Guido van Rossum writes:
> Ouch.  So suppose we have a string u containing four items: a regular
> 16-bit char, a high surrogate, a low surrogate, and another regular
> 16-bit char.  You're saying that u[0] should return the first
> character, u[1] the entire surrogate (so it would still be a 2-item
> string), u[2] I gues the empty string, and u[3] the final regular
> char.

No, but we may as well stop going around on this, since my views are
not going to happen.

In my view the string 'u' is a Unicode string. I don't care what sits
underneath: 16-bits or 32-bits I don't care. As far as I'm concerned
the string has three characters in it:

foo = u"\u4e00\u020000a"

means that foo[0] == u"\u4e00", foo[1] == u"\u020000", and foo[2] ==

The fact that this is represented internally different ways shouldn't
matter to the user who only cares about characters.

> IMO that would break an important invariant of string-like objects,
> namely that len(s[i]) == 1.

Yes it would, which is why it isn't what I'm recommending.
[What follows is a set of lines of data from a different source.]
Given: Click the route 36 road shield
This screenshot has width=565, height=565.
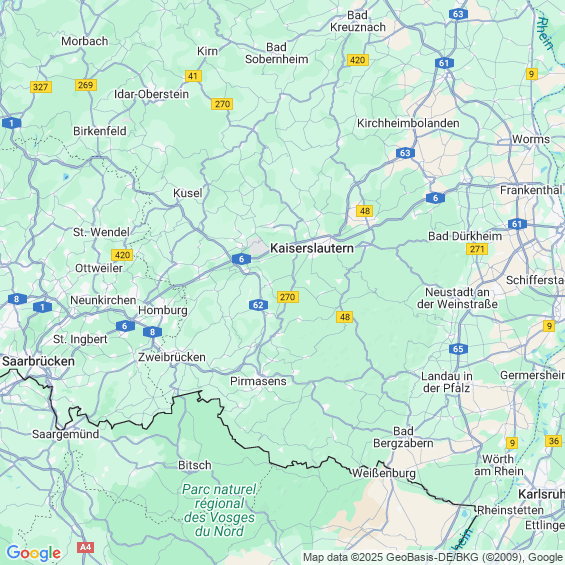Looking at the screenshot, I should coord(554,441).
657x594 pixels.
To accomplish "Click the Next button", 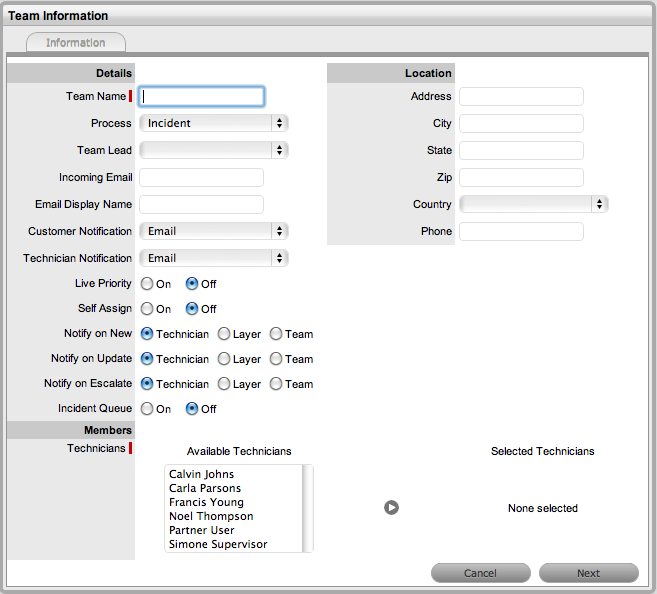I will tap(589, 573).
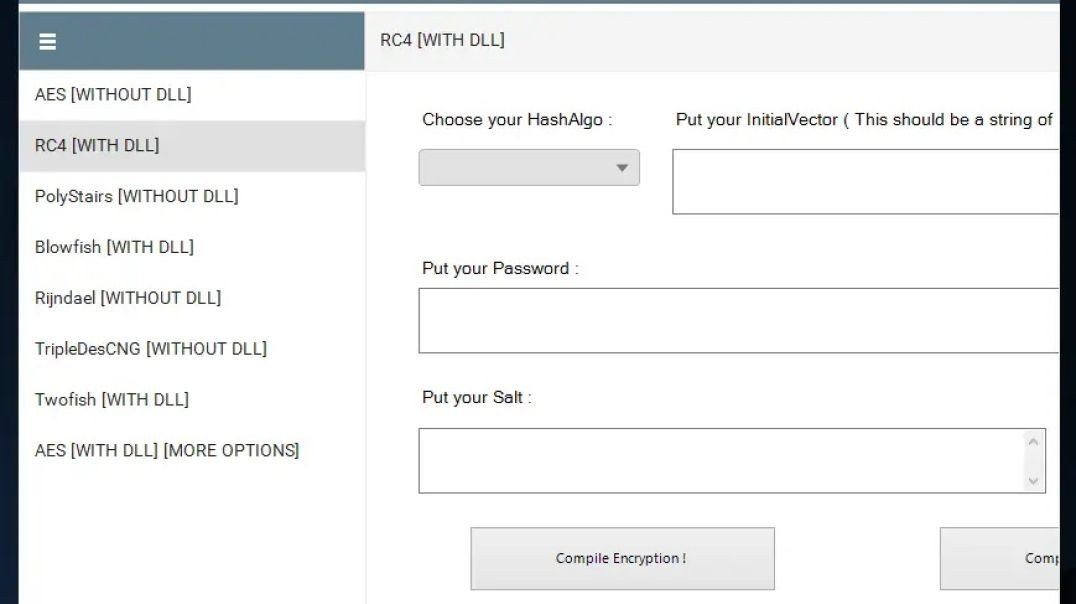1076x604 pixels.
Task: Switch to Twofish [WITH DLL]
Action: (112, 400)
> I could live with a method u.character(i) that would behave like the
> above rule -- but not the u[i] notation.

Me to. 'nuff said. ;-)

> But wouldn't it be enough to have a test u.issurrogate() that would
> test if the first character of u is a valid high-surrogate?  (And
> maybe another test u.islowsurrogate() testing for a valid
> low-surrogate.)  Then you could write it yourself easily:

> def char(u, i):
>     c = u[i]
>     if c.issurrogate():
>        c2 = u[i+1]
>        assert c2.islowsurrogate()
>        c = c + c2
>     return c

Sure, as long as you check for the edge conditions. This should be in
the library.

Tom Emerson                                          Basis Technology Corp.
Sr. Sinostringologist                              http://www.basistech.com
  "Beware the lollipop of mediocrity: lick it once and you suck forever"